◆ Instructions for the task
Would you return the entries exactly, with every line intact?

Data extracted from a collection:
=======

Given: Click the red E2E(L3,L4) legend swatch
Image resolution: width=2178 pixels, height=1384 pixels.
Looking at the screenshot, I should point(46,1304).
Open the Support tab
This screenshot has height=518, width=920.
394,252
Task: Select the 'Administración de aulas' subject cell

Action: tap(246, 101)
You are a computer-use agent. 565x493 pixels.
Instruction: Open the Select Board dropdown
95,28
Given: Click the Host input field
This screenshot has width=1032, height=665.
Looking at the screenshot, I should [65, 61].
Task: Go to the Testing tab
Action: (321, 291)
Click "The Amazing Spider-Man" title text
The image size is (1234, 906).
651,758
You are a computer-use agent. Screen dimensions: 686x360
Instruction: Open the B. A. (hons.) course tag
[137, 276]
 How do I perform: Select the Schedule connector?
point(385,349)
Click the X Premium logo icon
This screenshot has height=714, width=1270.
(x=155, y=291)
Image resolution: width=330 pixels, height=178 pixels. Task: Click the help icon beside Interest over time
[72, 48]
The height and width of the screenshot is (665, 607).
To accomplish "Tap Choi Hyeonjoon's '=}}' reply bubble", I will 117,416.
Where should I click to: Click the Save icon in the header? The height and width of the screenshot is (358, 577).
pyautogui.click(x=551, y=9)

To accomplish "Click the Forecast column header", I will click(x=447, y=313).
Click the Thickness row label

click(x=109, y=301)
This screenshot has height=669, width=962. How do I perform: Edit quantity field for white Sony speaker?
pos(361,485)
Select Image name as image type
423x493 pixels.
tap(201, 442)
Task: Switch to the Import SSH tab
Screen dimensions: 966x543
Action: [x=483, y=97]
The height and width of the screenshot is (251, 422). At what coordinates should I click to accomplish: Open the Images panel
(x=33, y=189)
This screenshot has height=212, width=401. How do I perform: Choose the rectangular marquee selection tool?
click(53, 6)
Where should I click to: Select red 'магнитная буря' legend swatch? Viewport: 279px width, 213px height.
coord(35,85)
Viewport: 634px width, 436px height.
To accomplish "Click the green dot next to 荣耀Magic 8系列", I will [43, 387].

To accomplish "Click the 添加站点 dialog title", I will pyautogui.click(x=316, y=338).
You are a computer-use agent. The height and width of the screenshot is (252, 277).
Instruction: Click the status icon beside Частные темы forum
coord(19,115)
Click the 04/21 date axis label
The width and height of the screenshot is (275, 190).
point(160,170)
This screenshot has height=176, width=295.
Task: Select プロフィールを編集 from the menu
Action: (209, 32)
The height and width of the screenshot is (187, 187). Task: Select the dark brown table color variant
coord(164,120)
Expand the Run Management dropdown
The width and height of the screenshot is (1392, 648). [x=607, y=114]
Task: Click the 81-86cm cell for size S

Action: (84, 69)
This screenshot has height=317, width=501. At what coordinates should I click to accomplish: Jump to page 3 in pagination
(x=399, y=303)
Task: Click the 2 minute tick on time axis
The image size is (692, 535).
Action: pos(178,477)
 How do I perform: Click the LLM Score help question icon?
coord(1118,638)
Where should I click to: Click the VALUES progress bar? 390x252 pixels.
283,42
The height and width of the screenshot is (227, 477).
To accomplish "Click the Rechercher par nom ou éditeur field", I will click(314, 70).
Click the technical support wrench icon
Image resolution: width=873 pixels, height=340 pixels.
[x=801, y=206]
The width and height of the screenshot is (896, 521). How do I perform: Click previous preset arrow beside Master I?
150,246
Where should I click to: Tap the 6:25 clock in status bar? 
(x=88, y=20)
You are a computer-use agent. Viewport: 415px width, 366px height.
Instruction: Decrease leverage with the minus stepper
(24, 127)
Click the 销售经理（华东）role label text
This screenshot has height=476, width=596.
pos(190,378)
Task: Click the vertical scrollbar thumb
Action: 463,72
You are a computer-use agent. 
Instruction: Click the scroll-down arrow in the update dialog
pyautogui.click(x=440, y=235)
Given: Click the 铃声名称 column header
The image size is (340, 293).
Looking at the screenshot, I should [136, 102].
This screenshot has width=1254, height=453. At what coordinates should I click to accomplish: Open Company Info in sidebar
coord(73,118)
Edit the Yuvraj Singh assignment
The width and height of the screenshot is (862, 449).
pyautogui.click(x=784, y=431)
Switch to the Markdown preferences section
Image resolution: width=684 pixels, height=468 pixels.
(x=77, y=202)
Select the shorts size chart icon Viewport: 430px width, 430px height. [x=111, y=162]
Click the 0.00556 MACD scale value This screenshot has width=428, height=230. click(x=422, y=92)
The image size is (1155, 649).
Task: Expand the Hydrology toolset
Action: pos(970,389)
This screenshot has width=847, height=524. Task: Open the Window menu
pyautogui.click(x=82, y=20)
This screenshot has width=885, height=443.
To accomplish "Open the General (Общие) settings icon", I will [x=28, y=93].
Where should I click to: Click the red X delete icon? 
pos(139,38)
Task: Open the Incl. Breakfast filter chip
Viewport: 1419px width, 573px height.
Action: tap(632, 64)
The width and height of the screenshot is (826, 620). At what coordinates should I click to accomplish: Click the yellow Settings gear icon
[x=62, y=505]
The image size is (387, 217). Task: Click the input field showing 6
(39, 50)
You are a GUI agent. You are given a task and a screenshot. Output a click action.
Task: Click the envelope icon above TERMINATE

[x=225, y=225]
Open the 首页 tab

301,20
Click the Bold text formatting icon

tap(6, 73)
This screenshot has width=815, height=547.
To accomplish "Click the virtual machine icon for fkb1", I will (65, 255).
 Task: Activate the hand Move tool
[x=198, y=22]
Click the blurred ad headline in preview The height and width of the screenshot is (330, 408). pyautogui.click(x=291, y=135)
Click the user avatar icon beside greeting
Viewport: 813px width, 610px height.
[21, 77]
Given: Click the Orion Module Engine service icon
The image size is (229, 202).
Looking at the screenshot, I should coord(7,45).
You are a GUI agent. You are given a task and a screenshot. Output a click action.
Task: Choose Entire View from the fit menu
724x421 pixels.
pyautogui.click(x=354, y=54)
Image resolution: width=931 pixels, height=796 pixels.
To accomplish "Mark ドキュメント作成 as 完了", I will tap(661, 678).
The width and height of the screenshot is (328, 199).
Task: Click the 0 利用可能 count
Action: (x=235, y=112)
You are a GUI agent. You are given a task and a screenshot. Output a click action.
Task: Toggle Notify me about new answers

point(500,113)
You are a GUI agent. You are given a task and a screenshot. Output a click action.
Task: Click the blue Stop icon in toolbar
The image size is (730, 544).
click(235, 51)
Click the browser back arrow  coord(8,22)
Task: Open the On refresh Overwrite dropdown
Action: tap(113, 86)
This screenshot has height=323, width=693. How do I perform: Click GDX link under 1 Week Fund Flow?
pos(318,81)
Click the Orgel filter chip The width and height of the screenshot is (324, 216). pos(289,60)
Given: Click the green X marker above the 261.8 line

=======

◆ Output
Given: Click the red E2E(L3,L4) legend swatch
Image resolution: width=2178 pixels, height=1384 pixels.
Looking at the screenshot, I should point(46,1304).
Open the Support tab
This screenshot has height=518, width=920.
394,252
Task: Select the 'Administración de aulas' subject cell

Action: tap(246, 101)
You are a computer-use agent. 565x493 pixels.
Instruction: Open the Select Board dropdown
95,28
Given: Click the Host input field
This screenshot has width=1032, height=665.
Looking at the screenshot, I should [65, 61].
Task: Go to the Testing tab
Action: (321, 291)
Click "The Amazing Spider-Man" title text
The image size is (1234, 906).
651,758
You are a computer-use agent. Screen dimensions: 686x360
Instruction: Open the B. A. (hons.) course tag
[137, 276]
 How do I perform: Select the Schedule connector?
point(385,349)
Click the X Premium logo icon
This screenshot has height=714, width=1270.
(x=155, y=291)
Image resolution: width=330 pixels, height=178 pixels. Task: Click the help icon beside Interest over time
[72, 48]
The height and width of the screenshot is (665, 607).
To accomplish "Tap Choi Hyeonjoon's '=}}' reply bubble", I will 117,416.
Where should I click to: Click the Save icon in the header? The height and width of the screenshot is (358, 577).
pyautogui.click(x=551, y=9)

To accomplish "Click the Forecast column header", I will click(x=447, y=313).
Click the Thickness row label

click(x=109, y=301)
This screenshot has height=669, width=962. How do I perform: Edit quantity field for white Sony speaker?
pos(361,485)
Select Image name as image type
423x493 pixels.
tap(201, 442)
Task: Switch to the Import SSH tab
Screen dimensions: 966x543
Action: [x=483, y=97]
The height and width of the screenshot is (251, 422). At what coordinates should I click to accomplish: Open the Images panel
(x=33, y=189)
This screenshot has height=212, width=401. How do I perform: Choose the rectangular marquee selection tool?
click(53, 6)
Where should I click to: Select red 'магнитная буря' legend swatch? Viewport: 279px width, 213px height.
coord(35,85)
Viewport: 634px width, 436px height.
To accomplish "Click the green dot next to 荣耀Magic 8系列", I will [43, 387].

To accomplish "Click the 添加站点 dialog title", I will pyautogui.click(x=316, y=338).
You are a computer-use agent. The height and width of the screenshot is (252, 277).
Instruction: Click the status icon beside Частные темы forum
coord(19,115)
Click the 04/21 date axis label
The width and height of the screenshot is (275, 190).
point(160,170)
This screenshot has height=176, width=295.
Task: Select プロフィールを編集 from the menu
Action: (209, 32)
The height and width of the screenshot is (187, 187). Task: Select the dark brown table color variant
coord(164,120)
Expand the Run Management dropdown
The width and height of the screenshot is (1392, 648). [x=607, y=114]
Task: Click the 81-86cm cell for size S

Action: (84, 69)
This screenshot has height=317, width=501. At what coordinates should I click to accomplish: Jump to page 3 in pagination
(x=399, y=303)
Task: Click the 2 minute tick on time axis
The image size is (692, 535).
Action: pos(178,477)
 How do I perform: Click the LLM Score help question icon?
coord(1118,638)
Where should I click to: Click the VALUES progress bar? 390x252 pixels.
283,42
The height and width of the screenshot is (227, 477).
To accomplish "Click the Rechercher par nom ou éditeur field", I will click(314, 70).
Click the technical support wrench icon
Image resolution: width=873 pixels, height=340 pixels.
[x=801, y=206]
The width and height of the screenshot is (896, 521). How do I perform: Click previous preset arrow beside Master I?
150,246
Where should I click to: Tap the 6:25 clock in status bar? 
(x=88, y=20)
You are a computer-use agent. Viewport: 415px width, 366px height.
Instruction: Decrease leverage with the minus stepper
(24, 127)
Click the 销售经理（华东）role label text
This screenshot has height=476, width=596.
pos(190,378)
Task: Click the vertical scrollbar thumb
Action: 463,72
You are a computer-use agent. 
Instruction: Click the scroll-down arrow in the update dialog
pyautogui.click(x=440, y=235)
Given: Click the 铃声名称 column header
The image size is (340, 293).
Looking at the screenshot, I should [136, 102].
This screenshot has width=1254, height=453. At what coordinates should I click to accomplish: Open Company Info in sidebar
coord(73,118)
Edit the Yuvraj Singh assignment
The width and height of the screenshot is (862, 449).
pyautogui.click(x=784, y=431)
Switch to the Markdown preferences section
Image resolution: width=684 pixels, height=468 pixels.
(x=77, y=202)
Select the shorts size chart icon Viewport: 430px width, 430px height. [x=111, y=162]
Click the 0.00556 MACD scale value This screenshot has width=428, height=230. click(x=422, y=92)
The image size is (1155, 649).
Task: Expand the Hydrology toolset
Action: pos(970,389)
This screenshot has width=847, height=524. Task: Open the Window menu
pyautogui.click(x=82, y=20)
This screenshot has width=885, height=443.
To accomplish "Open the General (Общие) settings icon", I will [x=28, y=93].
Where should I click to: Click the red X delete icon? 
pos(139,38)
Task: Open the Incl. Breakfast filter chip
Viewport: 1419px width, 573px height.
Action: tap(632, 64)
The width and height of the screenshot is (826, 620). At what coordinates should I click to accomplish: Click the yellow Settings gear icon
[x=62, y=505]
The image size is (387, 217). Task: Click the input field showing 6
(39, 50)
You are a GUI agent. You are given a task and a screenshot. Output a click action.
Task: Click the envelope icon above TERMINATE

[x=225, y=225]
Open the 首页 tab

301,20
Click the Bold text formatting icon

tap(6, 73)
This screenshot has width=815, height=547.
To accomplish "Click the virtual machine icon for fkb1", I will (65, 255).
 Task: Activate the hand Move tool
[x=198, y=22]
Click the blurred ad headline in preview The height and width of the screenshot is (330, 408). pyautogui.click(x=291, y=135)
Click the user avatar icon beside greeting
Viewport: 813px width, 610px height.
[21, 77]
Given: Click the Orion Module Engine service icon
The image size is (229, 202).
Looking at the screenshot, I should coord(7,45).
You are a GUI agent. You are given a task and a screenshot. Output a click action.
Task: Choose Entire View from the fit menu
724x421 pixels.
pyautogui.click(x=354, y=54)
Image resolution: width=931 pixels, height=796 pixels.
To accomplish "Mark ドキュメント作成 as 完了", I will tap(661, 678).
The width and height of the screenshot is (328, 199).
Task: Click the 0 利用可能 count
Action: (x=235, y=112)
You are a GUI agent. You are given a task and a screenshot. Output a click action.
Task: Toggle Notify me about new answers

point(500,113)
You are a GUI agent. You are given a task and a screenshot. Output a click action.
Task: Click the blue Stop icon in toolbar
The image size is (730, 544).
click(235, 51)
Click the browser back arrow  coord(8,22)
Task: Open the On refresh Overwrite dropdown
Action: tap(113, 86)
This screenshot has height=323, width=693. How do I perform: Click GDX link under 1 Week Fund Flow?
pos(318,81)
Click the Orgel filter chip The width and height of the screenshot is (324, 216). pos(289,60)
Given: Click the green X marker above the 261.8 line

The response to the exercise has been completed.